La escala de la respuesta del gobierno chino a la amenaza de epidemia, con el aislamiento de decenas de millones de personas, y la construcción vertiginosa de hospitales prefabricados para los enfermos —que ha dado lugar a imágenes como la del enjambre de máquinas trabajando insomnes en el emplazamiento, más cerca de la agitación azarosa de organismos que de un ballet mecánico—, se revela insuficiente tan pronto como el virus desborda las fronteras. La OMS ha declarado la situación de emergencia por quinta vez en su historia, y mientras los epidemiólogos buscan al paciente cero y determinan el perímetro de las cuarentenas, laboratorios de todo el mundo se afanan en desarrollar una vacuna. Tanto los desplazamientos caudalosos del turismo o los negocios como las concentraciones masivas del deporte o los congresos ofrecen el mejor entorno para la difusión de ideas o experiencias, pero también para la circulación de los agentes patógenos, y sólo la disciplina social puede suministrar cortafuegos.

Se repite estos días el lema biempensante de que el virus se detiene con transparencia, porque sólo la información exacta permite abordar su control sin caer en el pánico; pero no se destacan las ventajas que en este esfuerzo pueden ofrecer las organizaciones autoritarias, capaces de mobilizar recursos sin debate social y liturgia política, porque su maquinaria administrativa puede responder sin demora a una jerarquía piramidal.

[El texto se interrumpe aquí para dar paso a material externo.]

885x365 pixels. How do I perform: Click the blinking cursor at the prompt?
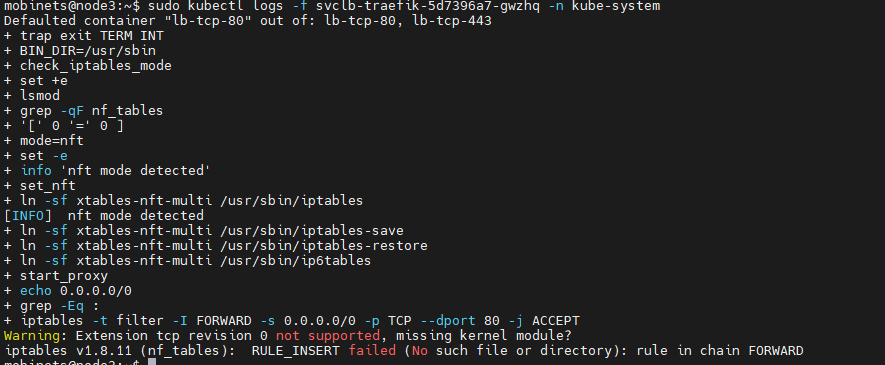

Las democracias, en contraste, están sometidas a un régimen de opinión que puede ser distorsionado por las pulsiones sentimentales de unas poblaciones hedonistas, donde la extrema autonomía de las que Houellebecq llamó ‘partículas elementales’ dificulta su subordinación a objetivos compartidos. Sloterdijk reclamó en su día la necesidad de volver a domesticar una especie humana devenida silvestre, pero acaso su provocación era sólo una manera de expresar el conflicto entre el deseo de libertad y las servidumbres que exige la supervivencia de los que formamos la ‘sociedad del riesgo’.